Death and resurrection
Michelangelo and Sebastiano's first collaboration was 'Lamentation over the Dead Christ', also known as the 'Pietà' (about 1512–16), for the church of S. Francesco in Viterbo. Michelangelo had already sculpted this subject for the Vatican ‘Pietà’ (1497–1500). He revised his earlier design to place Christ on the ground, almost as if on the church’s altar. With unprecedented verve, Sebastiano situated the figures in a nocturnal landscape, painted with astonishing freedom, which inspired great admiration.

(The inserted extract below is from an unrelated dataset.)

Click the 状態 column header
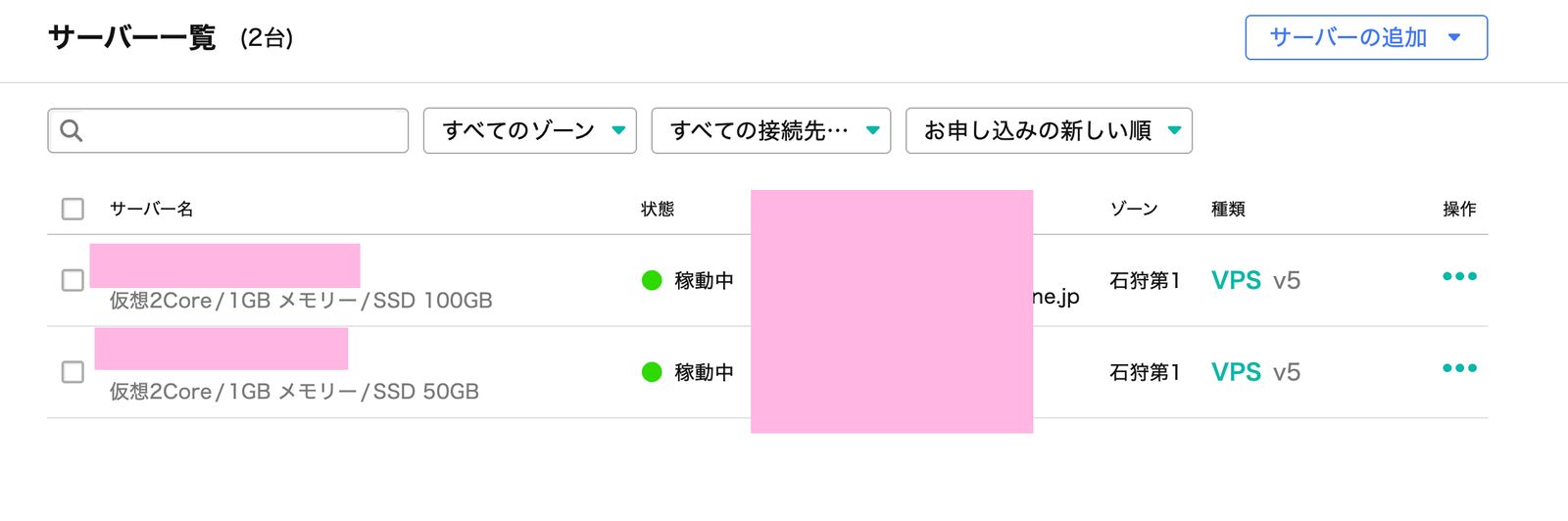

Freeform sketches by both artists on the reverse of the panel testify to their close collaboration. Things changed in 1516 when Michelangelo was sent to Florence by Pope Leo X (reigned 1513–1521) to work on the façade of the church of S. Lorenzo.
Sebastiano appears to have begun The Raising of Lazarus on his own in 1517, but subsequently incorporated revisions by Michelangelo to the figure of Lazarus, which enhanced the physical and psychological drama of the composition. The work was one of two great altarpieces commissioned by Cardinal Giulio de' Medici (1478–1534) for the Cathedral of Narbonne in France. The other, a ‘Transfiguration’ (1516–20) by their rival Raphael, is today in the Vatican Museums.
Sebastiano’s assimilation of Michelangelo’s sculptural approach to figures, coupled with his capacity to create works both of psychological insight and spiritual solemnity, played a key role in the development of the new Roman style that had been established by Michelangelo, Raphael, and others. Sebastiano’s example became the model for much of Roman art of the next century-and-a-half and reverberated significantly beyond Italy, notably in Spain and France.